* _Directions for this task_: Copy out the material from the line containing "The width and height of the screenshot is (722, 430)." through the line containing "click(177, 628)", character for character, and nothing else.
## Begin Material for the task
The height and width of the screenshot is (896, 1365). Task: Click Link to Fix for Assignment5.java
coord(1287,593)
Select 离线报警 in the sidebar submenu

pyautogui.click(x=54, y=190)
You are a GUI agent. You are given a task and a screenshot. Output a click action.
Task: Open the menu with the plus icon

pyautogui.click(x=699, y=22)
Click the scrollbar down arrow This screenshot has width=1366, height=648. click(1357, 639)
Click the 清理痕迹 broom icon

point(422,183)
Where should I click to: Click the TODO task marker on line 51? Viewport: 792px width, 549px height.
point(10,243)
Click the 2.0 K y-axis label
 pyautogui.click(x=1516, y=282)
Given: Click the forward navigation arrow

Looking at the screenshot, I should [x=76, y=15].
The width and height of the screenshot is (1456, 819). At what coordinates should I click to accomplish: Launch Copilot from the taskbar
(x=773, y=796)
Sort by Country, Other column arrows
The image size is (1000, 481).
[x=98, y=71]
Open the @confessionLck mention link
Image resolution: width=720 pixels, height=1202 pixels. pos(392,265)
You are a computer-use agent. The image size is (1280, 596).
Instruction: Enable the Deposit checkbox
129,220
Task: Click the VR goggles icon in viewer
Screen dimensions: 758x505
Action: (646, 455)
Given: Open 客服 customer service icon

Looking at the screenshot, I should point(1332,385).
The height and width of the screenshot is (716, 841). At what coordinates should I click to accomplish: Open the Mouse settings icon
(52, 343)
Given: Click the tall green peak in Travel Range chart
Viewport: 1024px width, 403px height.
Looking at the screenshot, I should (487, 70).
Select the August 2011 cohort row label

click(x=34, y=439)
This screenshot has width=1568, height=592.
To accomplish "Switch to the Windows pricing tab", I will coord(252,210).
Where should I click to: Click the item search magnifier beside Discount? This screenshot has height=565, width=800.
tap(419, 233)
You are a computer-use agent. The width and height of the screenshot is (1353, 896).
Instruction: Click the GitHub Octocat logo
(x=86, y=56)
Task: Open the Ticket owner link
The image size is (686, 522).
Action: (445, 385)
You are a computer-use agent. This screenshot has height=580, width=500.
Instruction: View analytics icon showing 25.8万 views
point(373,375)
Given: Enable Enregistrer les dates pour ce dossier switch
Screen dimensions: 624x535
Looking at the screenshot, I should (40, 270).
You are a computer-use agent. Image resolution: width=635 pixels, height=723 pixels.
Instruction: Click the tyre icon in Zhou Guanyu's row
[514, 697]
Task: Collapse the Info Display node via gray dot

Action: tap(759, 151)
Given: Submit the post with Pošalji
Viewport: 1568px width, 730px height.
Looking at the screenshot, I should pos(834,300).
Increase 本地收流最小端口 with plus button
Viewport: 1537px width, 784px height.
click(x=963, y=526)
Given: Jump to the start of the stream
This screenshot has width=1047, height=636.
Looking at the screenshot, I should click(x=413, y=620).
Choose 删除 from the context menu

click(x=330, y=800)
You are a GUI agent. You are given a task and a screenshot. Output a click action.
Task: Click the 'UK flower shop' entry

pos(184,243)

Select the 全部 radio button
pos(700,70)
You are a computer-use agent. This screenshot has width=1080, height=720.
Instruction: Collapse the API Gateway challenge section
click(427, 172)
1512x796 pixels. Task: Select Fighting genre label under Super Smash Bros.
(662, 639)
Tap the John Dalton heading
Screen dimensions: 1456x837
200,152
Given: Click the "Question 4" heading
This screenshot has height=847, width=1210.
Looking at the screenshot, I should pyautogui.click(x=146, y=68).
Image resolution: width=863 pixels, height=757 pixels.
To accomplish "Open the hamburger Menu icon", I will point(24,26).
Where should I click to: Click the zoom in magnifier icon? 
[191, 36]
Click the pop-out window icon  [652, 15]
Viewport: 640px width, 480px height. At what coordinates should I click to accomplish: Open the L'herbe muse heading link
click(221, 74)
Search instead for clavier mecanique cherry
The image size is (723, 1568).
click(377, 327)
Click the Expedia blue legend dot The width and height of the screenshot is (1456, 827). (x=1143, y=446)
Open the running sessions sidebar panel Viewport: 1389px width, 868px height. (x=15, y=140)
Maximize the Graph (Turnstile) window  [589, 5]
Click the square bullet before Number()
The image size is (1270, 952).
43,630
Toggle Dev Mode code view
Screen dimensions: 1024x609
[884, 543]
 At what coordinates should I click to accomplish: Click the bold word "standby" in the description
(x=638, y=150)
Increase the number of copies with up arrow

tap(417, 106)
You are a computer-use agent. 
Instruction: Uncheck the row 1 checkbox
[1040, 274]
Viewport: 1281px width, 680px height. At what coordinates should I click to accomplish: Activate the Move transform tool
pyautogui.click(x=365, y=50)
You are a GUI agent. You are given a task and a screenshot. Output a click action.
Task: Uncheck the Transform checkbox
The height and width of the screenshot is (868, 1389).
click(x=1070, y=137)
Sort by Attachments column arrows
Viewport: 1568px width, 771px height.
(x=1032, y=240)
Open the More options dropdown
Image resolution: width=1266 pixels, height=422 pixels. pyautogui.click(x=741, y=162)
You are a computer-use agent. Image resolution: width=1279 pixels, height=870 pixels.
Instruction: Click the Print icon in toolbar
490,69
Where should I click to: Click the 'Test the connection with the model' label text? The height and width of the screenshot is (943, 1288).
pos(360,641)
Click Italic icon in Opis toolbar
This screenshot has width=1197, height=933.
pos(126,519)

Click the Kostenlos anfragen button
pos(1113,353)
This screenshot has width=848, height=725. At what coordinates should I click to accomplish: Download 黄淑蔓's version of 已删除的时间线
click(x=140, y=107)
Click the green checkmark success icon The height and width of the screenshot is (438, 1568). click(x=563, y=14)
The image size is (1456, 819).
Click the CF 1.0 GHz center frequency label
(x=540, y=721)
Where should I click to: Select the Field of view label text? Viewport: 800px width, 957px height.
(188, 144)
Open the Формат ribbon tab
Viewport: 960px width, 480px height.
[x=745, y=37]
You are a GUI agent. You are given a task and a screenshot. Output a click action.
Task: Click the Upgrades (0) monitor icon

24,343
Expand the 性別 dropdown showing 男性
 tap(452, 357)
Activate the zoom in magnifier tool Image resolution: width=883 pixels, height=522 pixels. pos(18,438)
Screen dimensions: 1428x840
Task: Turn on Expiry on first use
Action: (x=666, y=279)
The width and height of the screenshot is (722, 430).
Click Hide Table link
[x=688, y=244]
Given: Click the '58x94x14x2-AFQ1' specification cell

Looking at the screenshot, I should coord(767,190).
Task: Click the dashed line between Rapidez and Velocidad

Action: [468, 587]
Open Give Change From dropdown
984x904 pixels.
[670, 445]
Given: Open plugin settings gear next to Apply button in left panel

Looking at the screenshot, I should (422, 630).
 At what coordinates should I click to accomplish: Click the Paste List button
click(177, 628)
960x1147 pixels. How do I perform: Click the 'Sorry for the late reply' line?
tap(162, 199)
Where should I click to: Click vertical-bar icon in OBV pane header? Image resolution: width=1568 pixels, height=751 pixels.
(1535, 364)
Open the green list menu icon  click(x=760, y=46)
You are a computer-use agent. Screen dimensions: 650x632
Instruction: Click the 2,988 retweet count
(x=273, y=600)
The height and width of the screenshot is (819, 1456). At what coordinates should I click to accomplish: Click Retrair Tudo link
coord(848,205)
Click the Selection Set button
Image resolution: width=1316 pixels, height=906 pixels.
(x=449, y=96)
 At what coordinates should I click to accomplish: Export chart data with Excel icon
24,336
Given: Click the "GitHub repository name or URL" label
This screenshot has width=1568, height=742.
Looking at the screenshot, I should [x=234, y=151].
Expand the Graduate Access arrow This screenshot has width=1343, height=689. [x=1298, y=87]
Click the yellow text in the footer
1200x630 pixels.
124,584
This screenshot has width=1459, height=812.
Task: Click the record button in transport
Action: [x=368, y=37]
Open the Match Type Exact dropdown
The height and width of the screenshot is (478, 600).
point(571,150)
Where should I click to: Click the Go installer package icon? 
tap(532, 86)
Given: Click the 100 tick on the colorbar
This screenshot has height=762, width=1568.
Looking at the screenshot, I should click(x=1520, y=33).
## End Material for the task
* _Worked answer_:
The width and height of the screenshot is (722, 430).
Click Hide Table link
[x=688, y=244]
Given: Click the '58x94x14x2-AFQ1' specification cell

Looking at the screenshot, I should coord(767,190).
Task: Click the dashed line between Rapidez and Velocidad

Action: [468, 587]
Open Give Change From dropdown
984x904 pixels.
[670, 445]
Given: Open plugin settings gear next to Apply button in left panel

Looking at the screenshot, I should (422, 630).
 At what coordinates should I click to accomplish: Click the Paste List button
click(177, 628)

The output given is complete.